"They knew there were problems with the methodology they were following, because the results 'weren't working out,' but they didn't have sufficient expertise in bioinformatics to come up with an alternate method. That's where we came in," Kusalik says.
Kusalik is an expert in bioinformatics, which is the application of computers and information technology to biology and medicine. One well-known application of bioinformatics is DNA sequencing, including the Human Genome Project.
For Kusalik, the problem wasn't the volume of data, but how it was being handled. Standard software for analyzing DNA microarrays doesn't work well with other microarrays. He explains that it's like using a descrambler box from one cable company to watch television from another company.

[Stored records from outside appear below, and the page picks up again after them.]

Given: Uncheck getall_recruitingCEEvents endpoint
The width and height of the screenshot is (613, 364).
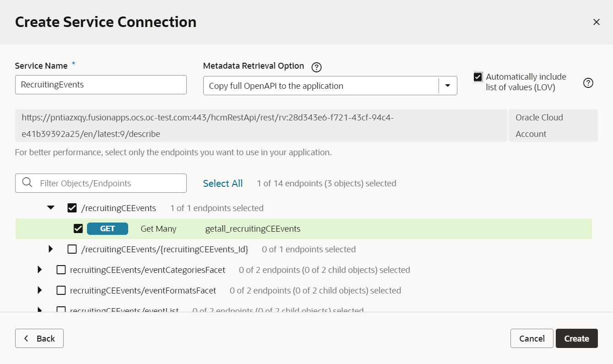Looking at the screenshot, I should (78, 228).
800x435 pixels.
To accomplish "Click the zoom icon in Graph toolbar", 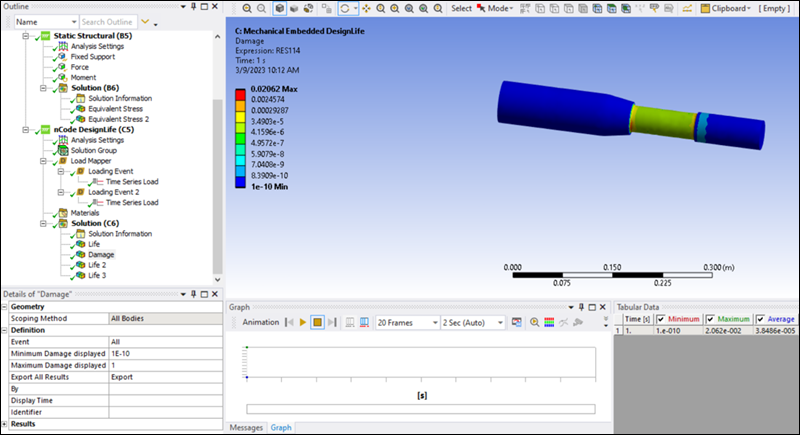I will point(535,323).
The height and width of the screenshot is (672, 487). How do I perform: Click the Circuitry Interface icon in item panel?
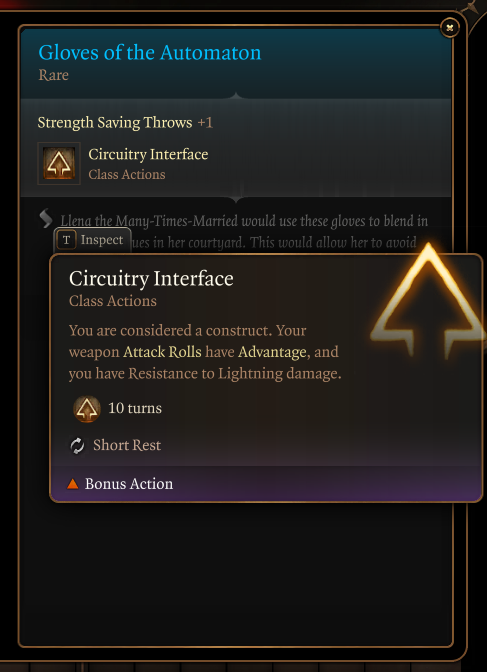(x=59, y=163)
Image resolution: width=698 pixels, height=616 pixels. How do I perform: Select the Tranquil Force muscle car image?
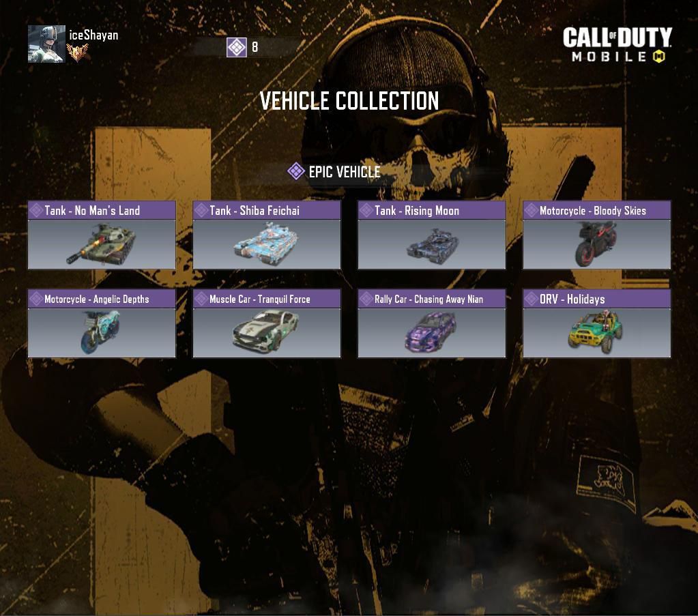coord(267,332)

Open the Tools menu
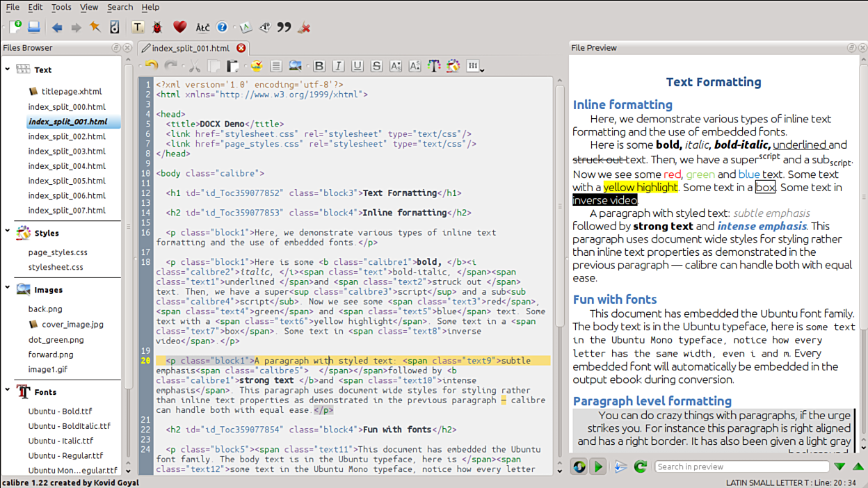[x=61, y=7]
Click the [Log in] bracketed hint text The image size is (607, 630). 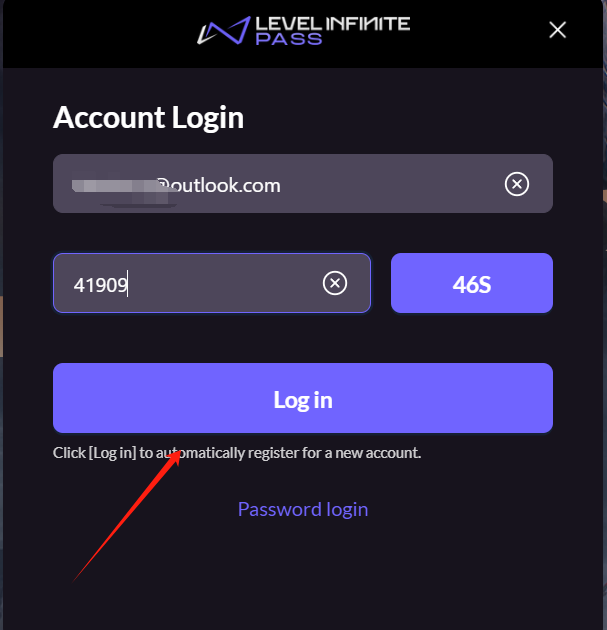click(112, 453)
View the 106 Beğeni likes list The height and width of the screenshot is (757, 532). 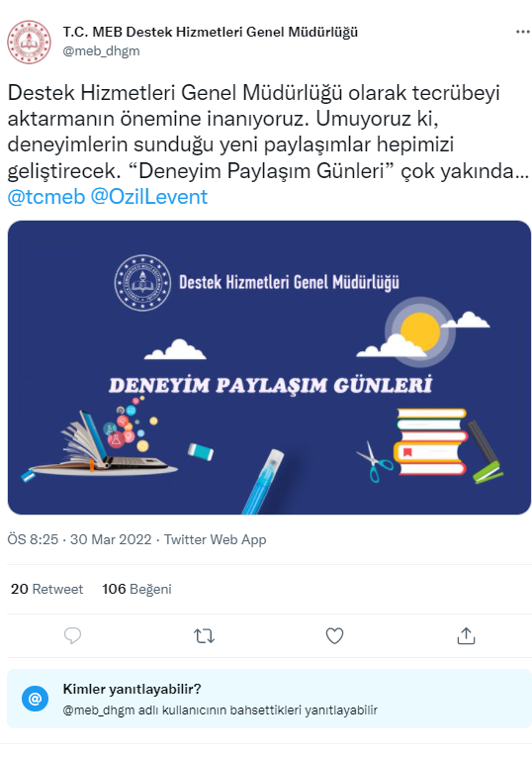pos(137,589)
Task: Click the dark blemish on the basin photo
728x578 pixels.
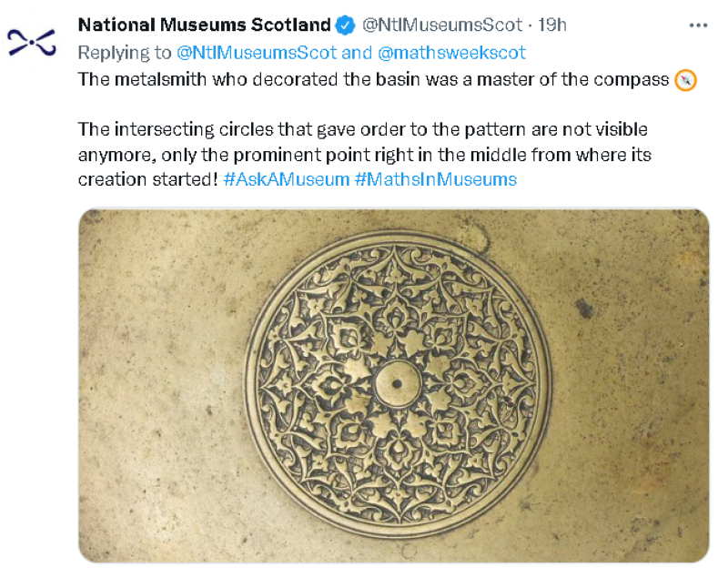Action: tap(583, 309)
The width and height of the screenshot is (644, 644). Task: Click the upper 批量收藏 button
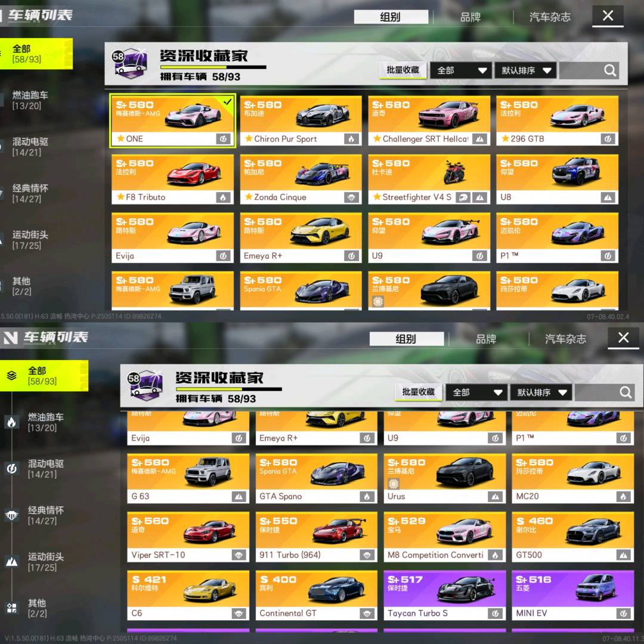403,70
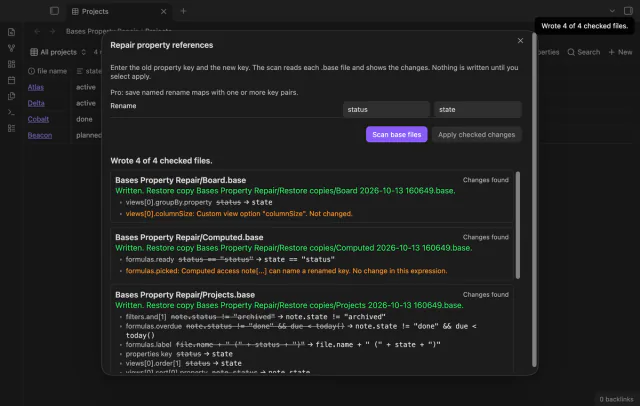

You might get fuzzy glimpses of the picture, but it will be impossible to view the entire program with any clarity.
The solution was to build software tailor-made for kinases.
"By developing a technique specifically designed for kinase microarrays we are able to get more data, and with more accuracy," Kusalik says.
This claim is borne out in the research described in the Science Signalling paper, as well as by colleagues in the field. Napper says that other research groups have approached them to run their existing data sets through the new software.
"It's very brave of them it may prove some of their earlier conclusions wrong," he says.
"We're going to leave it up to other people to decide if they want to re-analyze their data. I bet there's a lot more interesting biology that's going to come out of their studies."